REF No. 6384
SOLD: pair of chinese silver gilt filigree boxes


18th century
Length: 3½ inches; 9cm

A rare pair of silver gilt boxes of lobed forms with detachable lids, the outside decorated in intricate wire filigree with applique flowers.

These boxes compare with a small range of such items made for the Chinese Imperial court as tribute pieces. They also relate to similar boxes among the Treasures of Catherine the Great of Russia, in an inventory list of the Winter Palace of 1789 which gives the set as being 'Chinese'. The taste for 'things Chinese' was well developed in Russia by the eighteenth century. Merchants and embassies were requested to source items for the Russian court that were Chinese.

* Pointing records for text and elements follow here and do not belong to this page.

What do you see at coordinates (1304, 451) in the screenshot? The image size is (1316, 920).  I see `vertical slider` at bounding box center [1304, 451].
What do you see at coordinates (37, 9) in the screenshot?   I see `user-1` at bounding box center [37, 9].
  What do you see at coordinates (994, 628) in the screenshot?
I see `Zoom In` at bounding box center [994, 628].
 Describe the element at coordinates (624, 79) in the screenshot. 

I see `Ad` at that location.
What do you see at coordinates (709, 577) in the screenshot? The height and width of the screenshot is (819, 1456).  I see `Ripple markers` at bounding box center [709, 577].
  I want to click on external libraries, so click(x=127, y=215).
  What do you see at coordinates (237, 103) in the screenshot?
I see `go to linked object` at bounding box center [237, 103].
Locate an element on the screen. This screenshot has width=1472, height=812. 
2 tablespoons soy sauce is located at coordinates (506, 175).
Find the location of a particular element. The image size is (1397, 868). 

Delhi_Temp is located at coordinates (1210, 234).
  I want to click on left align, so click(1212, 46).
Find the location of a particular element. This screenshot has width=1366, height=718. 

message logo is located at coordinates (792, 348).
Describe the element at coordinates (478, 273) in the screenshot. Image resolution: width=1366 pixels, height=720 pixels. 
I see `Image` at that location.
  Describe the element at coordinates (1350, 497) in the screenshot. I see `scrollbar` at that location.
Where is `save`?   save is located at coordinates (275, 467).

References: Related parcel-gilt silver examples are illustrated in Chen 1999, Enamel Ware in the Ming and Ch’ing Dynasties, no. 164, p. 290, a slightly later example; in Palace Museum, The Imperial Packing Art of the Qing Dynasty (2000), no. 120, pp. 240–1; and in Yang 1987, Tributes from Guangdong to the Qing Court, no. 40, p. 81, dated Yongzheng; a parcel-gilt silver casket, dated 1740–50s, in Arapova et al 2003, Chinese Export Art in the Hermitage Museum: Late 16th–19th centuries, cat. no. 154, p. 144; a small silver box in the same style, with an inscription stating that it was taken from the Summer Palace 1860, is in a private collection, with provenance to an English country house with descendants of a military man in China 1860; Cohen & Cohen 2013, p92, a pair of silver candlesticks from the same workshop; Cohen & Cohen 2014B, p27, No 14, another box with ahinged cover; for other related silver examples, see Piotrovski 2000, Treasures of Catherine the Great, no. 352, p. 213, in the shape of a cloud, and no. 364, p. 218, two boxes, dated mid eighteenth century, with festooned sides.